Le reflet de la psyché piquetée de rouille renvoie l'image d'une jeune fille d'un peu moins de seize ans à la mine grave. Ses cheveux blonds, lâches, retenus au niveau des tempes par deux fibules en argent représentant une feuille ouvragée cascadent jusqu'au bas de son dos, se terminant en de souples ondulations. Les taches de son parsemées sur le nez et les pommettes sont rendues plus visibles par le soleil qui se manifeste enfin, après un interminable Hiver. Le teint est resté pâle et les lèvres mordillées depuis une dizaine de minutes ressortent d'autant plus. Et enfin les yeux. Bleus comme le sombre océan, ou bleus comme la nuit. Bleus et sérieux, aussi.

Ce n'est pourtant pas mon visage que je regarde avec tant d'attention. C'est la tenue que je porte que j'examine. D'un orange crépusculaire, ceinturée juste sous la poitrine par un large ruban bleu myosotis, aux manches longues à crevées, galonnée à l'encolure et au-dessus des coudes d'un bleu clair identique à celui de la ceinture.
En entrant dans la boutique de la couturière, j'avais bien précisé que je ne voulais pas investir dans une autre robe durant ma grossesse. Elle m'a assuré que je n'en aurais pas besoin, que celle-ci, taillée comme elle l'est, laissera libre court à l'arrondissement de mon ventre. Pour l'instant, sous les nombreux plis du tissu, on ne distingue rien, ou pas grand chose. Ce qui ne m'empêche pas d'avoir les mains posées dessus. Moi, je le sens, ce ventre, sous mes doigts.
J'inspire profondément et me décide enfin. Je paye la couturière et regagne la rue, la robe neuve sur le dos, l'autre, la rouge, au fond de mon panier. J'ai même investi dans des pantoufles plates en cuir brun, plus par commodité que par envie de porter des chaussures. Il pleut encore régulièrement et je n'aimerai pas glisser sur les pavés humides.

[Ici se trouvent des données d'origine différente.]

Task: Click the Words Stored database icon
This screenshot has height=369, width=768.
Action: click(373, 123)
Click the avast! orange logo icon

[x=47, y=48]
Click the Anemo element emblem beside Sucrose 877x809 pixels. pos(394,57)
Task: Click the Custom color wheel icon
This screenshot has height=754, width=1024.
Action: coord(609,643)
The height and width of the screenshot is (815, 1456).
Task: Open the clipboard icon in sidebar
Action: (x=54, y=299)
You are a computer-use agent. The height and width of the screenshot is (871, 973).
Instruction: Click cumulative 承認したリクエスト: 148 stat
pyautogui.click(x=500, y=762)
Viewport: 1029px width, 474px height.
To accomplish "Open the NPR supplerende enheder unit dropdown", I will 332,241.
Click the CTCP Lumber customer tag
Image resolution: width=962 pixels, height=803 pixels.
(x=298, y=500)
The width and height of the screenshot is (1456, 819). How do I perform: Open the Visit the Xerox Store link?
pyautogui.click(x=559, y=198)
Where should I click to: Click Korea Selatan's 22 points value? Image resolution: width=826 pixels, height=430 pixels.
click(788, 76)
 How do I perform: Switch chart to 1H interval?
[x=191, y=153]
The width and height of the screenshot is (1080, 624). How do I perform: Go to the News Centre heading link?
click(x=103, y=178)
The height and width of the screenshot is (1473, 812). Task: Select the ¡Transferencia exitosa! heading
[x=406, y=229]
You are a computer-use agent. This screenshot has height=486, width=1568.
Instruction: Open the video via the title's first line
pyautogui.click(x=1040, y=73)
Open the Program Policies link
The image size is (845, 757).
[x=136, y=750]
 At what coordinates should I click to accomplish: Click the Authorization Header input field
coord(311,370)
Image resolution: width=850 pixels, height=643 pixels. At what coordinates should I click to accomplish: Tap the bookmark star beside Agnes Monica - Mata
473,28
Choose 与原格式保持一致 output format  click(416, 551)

Je regagne la roulotte pour me défaire de mon panier. Dans le reflet de la fenêtre, je me regarde encore. Je m'approche du carreau et effleure ma peau du bout des doigts, juste sous les yeux. Une légère ombre violacée s'y dessine, comme la marque de ma fatigue. Arnauld ne dit trop rien à ce sujet, qu'il le remarque ou non. De même qu'il n'a rien dit quand je me suis arrêtée de manger après trois bouchées. Même si j'ai vu le pli soucieux qui a marqué son front alors qu'il mastiquait son morceau de viande. Pour être honnête, même les cerises confites ne me disent plus rien. Je n'ai rien dit quand il m'en a offert un plein bocal. A part le remerciement de rigueur et le baiser qui allait avec. J'ai même caché le bocal dans le coffre de la roulotte, sous la pile de mes vêtements. Je suis quasiment sûre qu'il n'ira pas fouiller dans le coin, à part s'il est brusquement pris du désir d'enfiler l'une de mes robes.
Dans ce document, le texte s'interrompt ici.